● **Task goal**
Everything in the listing below from the line containing "This screenshot has height=1069, width=2362." through the line containing "Task: Click the pencil icon on Edit button" must be repeated exactly; the remaining lines are not wanted.

● **Task data**

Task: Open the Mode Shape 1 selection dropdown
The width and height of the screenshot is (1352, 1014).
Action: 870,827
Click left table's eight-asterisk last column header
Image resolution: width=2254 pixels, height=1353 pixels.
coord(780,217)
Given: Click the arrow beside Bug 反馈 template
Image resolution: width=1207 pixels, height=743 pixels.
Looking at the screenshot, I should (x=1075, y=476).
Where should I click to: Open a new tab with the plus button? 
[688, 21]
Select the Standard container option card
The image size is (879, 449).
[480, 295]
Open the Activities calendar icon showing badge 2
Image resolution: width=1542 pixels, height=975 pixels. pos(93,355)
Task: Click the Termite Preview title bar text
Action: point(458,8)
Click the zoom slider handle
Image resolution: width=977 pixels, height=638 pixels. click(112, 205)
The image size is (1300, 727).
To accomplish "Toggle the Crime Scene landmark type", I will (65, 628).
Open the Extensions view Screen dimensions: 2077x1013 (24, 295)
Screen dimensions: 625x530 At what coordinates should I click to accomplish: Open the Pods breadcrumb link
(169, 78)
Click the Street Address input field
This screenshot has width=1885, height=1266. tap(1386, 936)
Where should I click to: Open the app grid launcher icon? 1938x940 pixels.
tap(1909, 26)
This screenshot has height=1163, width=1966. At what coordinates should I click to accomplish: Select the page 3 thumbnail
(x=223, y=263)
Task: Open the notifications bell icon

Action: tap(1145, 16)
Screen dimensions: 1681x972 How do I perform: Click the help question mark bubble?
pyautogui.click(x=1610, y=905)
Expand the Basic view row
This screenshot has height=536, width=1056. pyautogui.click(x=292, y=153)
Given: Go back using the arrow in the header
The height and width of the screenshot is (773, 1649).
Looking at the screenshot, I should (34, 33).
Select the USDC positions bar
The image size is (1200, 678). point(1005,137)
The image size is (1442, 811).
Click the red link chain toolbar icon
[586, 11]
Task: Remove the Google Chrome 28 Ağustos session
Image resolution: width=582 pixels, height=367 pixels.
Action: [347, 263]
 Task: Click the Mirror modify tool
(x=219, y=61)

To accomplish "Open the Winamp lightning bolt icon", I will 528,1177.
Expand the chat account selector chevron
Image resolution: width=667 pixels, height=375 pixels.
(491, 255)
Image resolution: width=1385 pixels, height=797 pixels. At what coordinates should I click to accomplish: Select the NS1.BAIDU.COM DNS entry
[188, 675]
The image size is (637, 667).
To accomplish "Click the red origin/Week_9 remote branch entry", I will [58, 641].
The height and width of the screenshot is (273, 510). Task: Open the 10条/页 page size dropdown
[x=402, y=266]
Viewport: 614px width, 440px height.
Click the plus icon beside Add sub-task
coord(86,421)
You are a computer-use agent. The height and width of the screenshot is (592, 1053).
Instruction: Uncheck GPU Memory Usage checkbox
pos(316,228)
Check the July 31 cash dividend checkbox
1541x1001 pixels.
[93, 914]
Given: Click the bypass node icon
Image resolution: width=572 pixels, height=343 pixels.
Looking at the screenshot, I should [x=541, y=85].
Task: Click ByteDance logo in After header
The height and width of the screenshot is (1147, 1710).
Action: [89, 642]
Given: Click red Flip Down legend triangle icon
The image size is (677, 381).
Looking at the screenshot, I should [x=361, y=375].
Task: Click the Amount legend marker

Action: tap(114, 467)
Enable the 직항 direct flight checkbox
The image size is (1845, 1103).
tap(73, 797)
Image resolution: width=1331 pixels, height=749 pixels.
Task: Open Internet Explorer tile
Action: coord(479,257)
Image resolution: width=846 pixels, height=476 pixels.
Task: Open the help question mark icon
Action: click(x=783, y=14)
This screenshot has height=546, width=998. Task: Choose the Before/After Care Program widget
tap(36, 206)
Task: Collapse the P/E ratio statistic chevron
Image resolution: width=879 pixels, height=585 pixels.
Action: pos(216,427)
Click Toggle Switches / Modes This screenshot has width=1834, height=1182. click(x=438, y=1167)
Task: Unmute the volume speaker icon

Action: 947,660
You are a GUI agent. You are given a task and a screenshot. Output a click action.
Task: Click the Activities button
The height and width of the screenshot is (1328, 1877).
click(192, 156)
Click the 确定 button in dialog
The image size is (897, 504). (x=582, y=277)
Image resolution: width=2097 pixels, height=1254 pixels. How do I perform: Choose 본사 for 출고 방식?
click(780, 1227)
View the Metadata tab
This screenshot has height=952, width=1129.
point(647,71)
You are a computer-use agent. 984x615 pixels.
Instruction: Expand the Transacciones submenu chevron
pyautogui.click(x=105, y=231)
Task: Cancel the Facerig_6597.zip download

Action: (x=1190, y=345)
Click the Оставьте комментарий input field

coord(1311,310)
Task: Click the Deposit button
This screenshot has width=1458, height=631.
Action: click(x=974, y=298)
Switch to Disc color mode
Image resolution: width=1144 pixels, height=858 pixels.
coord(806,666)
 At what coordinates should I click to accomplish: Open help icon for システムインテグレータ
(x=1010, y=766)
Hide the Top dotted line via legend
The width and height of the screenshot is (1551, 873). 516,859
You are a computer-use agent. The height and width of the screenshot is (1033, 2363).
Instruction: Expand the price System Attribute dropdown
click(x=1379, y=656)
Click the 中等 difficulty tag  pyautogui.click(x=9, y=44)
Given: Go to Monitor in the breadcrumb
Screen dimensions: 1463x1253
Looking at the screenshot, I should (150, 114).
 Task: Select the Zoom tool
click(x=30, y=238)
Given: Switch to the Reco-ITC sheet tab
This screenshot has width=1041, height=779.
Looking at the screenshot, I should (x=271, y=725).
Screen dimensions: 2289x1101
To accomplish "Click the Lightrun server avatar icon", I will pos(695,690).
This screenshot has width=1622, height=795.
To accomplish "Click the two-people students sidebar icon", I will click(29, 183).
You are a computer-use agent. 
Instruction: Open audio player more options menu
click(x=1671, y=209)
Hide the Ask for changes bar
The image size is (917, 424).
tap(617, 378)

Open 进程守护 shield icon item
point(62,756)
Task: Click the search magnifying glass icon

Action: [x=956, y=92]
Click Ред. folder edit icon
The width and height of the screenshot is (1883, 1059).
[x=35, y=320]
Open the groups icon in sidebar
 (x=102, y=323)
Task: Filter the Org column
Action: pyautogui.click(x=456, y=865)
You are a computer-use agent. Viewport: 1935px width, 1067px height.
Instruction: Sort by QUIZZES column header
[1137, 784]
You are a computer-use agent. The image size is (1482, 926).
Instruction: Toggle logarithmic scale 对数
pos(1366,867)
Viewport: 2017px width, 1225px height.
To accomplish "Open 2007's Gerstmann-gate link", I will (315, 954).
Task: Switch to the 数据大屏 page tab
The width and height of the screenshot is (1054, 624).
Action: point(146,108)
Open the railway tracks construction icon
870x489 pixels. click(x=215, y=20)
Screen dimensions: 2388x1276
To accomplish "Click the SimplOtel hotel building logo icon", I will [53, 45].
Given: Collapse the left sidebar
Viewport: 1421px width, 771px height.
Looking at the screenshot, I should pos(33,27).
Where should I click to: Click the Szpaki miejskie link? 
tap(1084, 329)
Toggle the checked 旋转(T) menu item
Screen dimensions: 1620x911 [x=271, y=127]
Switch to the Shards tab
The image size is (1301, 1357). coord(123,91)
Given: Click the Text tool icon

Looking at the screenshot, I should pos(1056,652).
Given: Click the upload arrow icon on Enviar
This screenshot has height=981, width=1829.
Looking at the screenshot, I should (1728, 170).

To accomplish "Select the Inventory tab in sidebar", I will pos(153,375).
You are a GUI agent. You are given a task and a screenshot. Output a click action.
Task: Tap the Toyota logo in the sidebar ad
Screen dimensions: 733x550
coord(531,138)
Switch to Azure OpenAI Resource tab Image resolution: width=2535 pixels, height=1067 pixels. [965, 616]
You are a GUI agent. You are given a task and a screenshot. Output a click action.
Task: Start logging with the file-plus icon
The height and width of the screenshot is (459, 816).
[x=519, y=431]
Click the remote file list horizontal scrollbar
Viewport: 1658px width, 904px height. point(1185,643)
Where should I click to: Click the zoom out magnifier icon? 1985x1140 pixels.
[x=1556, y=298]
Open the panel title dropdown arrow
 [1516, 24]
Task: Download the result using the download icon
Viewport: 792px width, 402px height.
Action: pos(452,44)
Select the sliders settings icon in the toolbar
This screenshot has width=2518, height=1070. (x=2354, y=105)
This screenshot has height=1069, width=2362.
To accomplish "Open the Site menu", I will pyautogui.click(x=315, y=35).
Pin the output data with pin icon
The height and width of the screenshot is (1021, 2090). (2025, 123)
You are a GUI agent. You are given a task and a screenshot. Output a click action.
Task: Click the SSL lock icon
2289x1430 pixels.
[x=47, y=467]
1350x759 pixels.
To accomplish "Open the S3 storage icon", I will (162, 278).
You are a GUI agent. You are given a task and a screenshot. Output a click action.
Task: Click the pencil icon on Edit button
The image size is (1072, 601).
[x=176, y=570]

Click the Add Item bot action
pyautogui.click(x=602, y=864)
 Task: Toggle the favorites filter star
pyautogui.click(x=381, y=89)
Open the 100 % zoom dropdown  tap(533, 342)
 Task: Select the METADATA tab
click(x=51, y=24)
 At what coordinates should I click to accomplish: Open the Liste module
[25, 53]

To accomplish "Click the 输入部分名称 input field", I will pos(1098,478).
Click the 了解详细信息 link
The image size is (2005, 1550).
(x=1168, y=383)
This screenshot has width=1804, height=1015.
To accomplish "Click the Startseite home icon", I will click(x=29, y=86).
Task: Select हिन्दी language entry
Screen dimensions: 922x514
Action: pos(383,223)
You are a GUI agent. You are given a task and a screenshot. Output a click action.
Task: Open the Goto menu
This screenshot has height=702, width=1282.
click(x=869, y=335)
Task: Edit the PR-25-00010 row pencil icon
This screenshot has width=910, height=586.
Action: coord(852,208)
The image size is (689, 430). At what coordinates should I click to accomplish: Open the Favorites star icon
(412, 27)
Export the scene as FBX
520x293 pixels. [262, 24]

● **Completed exercise**
This screenshot has height=1069, width=2362.
To accomplish "Open the Site menu", I will pyautogui.click(x=315, y=35).
Pin the output data with pin icon
The height and width of the screenshot is (1021, 2090). (2025, 123)
You are a GUI agent. You are given a task and a screenshot. Output a click action.
Task: Click the SSL lock icon
2289x1430 pixels.
[x=47, y=467]
1350x759 pixels.
To accomplish "Open the S3 storage icon", I will (162, 278).
You are a GUI agent. You are given a task and a screenshot. Output a click action.
Task: Click the pencil icon on Edit button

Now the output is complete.